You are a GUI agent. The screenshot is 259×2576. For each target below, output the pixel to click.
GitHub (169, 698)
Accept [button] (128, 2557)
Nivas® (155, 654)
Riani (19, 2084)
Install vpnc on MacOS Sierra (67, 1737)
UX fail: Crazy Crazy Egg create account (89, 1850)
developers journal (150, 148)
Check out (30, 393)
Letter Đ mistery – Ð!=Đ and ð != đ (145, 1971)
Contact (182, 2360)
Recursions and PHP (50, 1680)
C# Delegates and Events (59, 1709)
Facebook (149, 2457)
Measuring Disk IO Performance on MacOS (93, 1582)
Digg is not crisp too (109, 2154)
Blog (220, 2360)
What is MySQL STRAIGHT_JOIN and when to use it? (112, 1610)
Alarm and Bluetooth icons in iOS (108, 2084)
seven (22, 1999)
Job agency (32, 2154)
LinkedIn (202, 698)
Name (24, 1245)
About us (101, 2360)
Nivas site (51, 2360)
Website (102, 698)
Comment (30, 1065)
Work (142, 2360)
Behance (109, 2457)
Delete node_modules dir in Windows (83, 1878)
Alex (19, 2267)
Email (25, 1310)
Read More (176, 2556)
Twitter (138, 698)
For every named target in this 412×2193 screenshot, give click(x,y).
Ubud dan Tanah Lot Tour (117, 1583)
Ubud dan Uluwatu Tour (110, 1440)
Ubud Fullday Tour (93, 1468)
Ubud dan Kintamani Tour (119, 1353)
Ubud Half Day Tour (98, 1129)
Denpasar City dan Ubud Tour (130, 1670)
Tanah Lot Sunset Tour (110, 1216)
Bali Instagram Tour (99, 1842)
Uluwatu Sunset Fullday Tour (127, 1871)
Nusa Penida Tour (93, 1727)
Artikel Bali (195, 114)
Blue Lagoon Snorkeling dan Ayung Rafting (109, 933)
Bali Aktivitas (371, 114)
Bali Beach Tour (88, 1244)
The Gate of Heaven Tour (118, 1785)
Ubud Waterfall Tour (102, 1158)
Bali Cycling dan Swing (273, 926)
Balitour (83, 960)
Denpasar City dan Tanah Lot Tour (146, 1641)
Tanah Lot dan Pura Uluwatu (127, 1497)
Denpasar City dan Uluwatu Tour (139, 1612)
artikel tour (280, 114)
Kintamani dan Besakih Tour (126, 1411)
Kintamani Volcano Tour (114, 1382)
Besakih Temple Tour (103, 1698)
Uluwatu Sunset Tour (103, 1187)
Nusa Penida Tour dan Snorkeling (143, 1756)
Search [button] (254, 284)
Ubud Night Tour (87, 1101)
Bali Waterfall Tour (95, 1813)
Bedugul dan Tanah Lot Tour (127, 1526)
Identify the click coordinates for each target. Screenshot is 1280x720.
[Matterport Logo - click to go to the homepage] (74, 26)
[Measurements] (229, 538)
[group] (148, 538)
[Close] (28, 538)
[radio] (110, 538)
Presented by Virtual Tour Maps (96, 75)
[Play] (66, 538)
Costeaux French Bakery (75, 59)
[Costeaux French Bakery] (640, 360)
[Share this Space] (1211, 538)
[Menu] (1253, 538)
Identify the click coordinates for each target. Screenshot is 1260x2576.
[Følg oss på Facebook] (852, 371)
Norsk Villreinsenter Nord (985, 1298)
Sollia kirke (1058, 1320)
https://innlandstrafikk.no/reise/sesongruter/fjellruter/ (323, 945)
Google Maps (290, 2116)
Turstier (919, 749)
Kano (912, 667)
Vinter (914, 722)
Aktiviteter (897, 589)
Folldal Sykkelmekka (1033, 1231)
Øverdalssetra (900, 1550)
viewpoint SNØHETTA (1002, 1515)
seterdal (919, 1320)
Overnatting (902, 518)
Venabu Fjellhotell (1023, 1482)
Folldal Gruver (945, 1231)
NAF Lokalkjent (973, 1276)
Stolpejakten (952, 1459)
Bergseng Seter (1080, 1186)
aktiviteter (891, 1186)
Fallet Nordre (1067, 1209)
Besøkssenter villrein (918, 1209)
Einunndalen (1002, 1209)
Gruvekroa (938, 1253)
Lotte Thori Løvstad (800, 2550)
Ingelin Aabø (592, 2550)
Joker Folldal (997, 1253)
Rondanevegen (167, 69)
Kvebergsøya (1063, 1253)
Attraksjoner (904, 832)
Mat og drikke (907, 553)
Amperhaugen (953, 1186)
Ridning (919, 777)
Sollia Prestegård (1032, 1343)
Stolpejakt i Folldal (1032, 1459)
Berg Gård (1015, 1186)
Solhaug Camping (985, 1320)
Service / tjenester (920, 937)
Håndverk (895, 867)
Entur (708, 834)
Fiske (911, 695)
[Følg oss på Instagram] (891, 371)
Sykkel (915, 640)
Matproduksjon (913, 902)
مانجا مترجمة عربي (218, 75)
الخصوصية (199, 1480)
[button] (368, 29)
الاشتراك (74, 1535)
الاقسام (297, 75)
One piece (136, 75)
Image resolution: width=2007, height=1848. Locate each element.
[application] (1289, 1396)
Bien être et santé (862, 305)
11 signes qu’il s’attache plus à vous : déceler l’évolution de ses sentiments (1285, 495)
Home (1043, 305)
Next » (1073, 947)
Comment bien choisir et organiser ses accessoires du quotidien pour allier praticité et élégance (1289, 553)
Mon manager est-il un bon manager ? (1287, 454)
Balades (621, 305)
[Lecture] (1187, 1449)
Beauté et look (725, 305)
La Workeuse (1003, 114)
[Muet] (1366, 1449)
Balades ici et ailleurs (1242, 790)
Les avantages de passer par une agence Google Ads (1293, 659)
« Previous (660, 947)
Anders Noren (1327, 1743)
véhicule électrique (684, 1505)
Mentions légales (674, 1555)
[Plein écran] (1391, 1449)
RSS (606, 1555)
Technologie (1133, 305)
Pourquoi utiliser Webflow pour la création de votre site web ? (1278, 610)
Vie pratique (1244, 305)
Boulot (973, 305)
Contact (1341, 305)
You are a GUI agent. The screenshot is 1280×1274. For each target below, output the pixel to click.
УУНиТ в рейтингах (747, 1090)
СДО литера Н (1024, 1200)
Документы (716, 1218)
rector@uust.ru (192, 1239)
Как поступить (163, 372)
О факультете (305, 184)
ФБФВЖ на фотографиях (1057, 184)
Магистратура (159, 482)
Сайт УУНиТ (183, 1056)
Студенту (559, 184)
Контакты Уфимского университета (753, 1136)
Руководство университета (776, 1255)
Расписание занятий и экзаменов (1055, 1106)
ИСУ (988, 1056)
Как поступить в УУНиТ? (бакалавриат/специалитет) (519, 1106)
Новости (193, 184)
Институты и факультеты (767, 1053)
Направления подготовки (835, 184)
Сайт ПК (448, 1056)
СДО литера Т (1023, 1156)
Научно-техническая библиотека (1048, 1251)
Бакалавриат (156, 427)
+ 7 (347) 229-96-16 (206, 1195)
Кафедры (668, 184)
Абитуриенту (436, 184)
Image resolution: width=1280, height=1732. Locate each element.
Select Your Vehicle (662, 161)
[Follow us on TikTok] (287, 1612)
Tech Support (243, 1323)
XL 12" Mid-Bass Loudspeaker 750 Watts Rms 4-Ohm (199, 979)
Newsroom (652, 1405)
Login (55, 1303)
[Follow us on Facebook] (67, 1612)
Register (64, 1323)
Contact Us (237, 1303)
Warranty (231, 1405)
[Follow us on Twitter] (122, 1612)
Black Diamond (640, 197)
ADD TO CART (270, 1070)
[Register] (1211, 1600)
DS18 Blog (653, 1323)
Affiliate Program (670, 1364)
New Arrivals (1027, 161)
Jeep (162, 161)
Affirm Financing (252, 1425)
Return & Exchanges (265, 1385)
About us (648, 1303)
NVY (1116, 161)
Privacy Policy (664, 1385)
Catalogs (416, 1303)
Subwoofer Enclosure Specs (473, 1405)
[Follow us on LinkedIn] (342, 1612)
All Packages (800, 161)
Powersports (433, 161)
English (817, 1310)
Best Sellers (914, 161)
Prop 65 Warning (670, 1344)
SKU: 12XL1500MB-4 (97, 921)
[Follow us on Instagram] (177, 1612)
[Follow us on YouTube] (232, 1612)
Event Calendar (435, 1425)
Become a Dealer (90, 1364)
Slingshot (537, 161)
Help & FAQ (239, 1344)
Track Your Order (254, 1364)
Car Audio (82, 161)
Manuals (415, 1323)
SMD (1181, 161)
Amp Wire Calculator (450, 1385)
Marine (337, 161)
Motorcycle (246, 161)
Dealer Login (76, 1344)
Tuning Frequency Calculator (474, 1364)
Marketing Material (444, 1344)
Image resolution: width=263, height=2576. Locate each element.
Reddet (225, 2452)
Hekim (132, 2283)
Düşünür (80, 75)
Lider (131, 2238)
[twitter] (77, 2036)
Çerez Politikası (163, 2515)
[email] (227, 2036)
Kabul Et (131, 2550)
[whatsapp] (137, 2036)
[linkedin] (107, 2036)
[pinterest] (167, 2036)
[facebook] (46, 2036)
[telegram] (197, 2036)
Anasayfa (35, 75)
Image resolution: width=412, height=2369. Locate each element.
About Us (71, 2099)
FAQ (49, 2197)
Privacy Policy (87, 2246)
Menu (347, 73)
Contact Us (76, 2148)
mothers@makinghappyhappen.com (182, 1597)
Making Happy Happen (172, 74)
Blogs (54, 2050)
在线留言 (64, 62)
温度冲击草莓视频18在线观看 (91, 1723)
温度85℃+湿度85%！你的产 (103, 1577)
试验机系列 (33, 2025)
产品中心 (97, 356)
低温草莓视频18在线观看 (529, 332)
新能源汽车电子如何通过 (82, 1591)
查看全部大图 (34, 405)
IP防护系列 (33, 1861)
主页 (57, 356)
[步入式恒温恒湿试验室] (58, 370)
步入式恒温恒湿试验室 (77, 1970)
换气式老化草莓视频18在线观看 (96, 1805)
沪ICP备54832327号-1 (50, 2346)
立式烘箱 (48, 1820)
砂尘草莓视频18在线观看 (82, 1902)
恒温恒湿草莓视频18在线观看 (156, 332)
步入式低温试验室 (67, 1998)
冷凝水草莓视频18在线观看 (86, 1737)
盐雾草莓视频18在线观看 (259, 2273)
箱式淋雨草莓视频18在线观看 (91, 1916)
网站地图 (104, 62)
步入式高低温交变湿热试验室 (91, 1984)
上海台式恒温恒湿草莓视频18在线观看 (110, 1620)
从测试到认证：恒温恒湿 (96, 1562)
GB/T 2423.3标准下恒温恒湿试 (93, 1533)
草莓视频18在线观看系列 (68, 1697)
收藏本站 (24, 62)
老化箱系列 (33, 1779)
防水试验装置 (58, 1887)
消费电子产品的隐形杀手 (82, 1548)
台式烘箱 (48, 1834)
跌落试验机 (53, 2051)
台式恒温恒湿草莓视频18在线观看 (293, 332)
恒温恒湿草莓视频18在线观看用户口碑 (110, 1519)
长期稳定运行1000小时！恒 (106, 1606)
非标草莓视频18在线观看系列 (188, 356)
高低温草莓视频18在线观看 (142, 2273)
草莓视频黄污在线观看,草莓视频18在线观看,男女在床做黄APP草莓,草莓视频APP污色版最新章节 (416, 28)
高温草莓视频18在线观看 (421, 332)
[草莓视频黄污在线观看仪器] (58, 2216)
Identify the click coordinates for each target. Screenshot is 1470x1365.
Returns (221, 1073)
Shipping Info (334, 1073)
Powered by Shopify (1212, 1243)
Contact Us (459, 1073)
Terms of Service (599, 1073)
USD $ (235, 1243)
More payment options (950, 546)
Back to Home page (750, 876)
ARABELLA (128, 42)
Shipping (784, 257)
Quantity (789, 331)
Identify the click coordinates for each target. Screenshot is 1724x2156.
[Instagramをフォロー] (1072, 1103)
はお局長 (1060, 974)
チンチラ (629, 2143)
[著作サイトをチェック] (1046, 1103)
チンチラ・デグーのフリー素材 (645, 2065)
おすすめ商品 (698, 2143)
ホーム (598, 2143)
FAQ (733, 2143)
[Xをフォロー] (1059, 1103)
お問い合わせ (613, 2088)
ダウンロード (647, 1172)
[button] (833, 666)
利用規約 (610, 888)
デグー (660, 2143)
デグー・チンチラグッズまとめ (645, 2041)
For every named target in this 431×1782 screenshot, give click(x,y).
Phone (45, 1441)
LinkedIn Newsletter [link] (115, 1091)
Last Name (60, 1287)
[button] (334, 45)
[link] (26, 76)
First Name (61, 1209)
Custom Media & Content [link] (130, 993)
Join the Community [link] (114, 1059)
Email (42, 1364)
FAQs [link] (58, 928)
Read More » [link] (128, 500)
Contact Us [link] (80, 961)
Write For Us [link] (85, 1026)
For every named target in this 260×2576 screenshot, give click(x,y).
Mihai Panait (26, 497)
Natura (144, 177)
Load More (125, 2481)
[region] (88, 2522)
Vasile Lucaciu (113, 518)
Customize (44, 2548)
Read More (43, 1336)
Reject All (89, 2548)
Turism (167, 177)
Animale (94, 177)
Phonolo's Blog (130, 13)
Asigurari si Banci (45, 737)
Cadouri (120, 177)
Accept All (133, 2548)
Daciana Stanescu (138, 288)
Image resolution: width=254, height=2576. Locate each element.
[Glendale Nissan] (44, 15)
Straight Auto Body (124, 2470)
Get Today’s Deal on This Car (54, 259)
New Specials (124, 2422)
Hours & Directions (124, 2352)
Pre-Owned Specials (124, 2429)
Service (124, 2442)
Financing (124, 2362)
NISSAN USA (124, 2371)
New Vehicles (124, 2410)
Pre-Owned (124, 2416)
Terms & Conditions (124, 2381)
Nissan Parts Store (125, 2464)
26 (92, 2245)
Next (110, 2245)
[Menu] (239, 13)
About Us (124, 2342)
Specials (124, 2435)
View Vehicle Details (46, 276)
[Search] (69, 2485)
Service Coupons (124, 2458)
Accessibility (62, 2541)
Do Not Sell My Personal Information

What needs to be done –
All lines that include the word "Identify" must be copied from the material above.

Output of the task –
Identify the click coordinates for each target. Screenshot is 1280x720.
Identify the click coordinates for each target. Screenshot is 1260x2576.
Identify the click coordinates for each target. Screenshot is 1470x1365.
Identify the click coordinates for each target. Screenshot is 1724x2156.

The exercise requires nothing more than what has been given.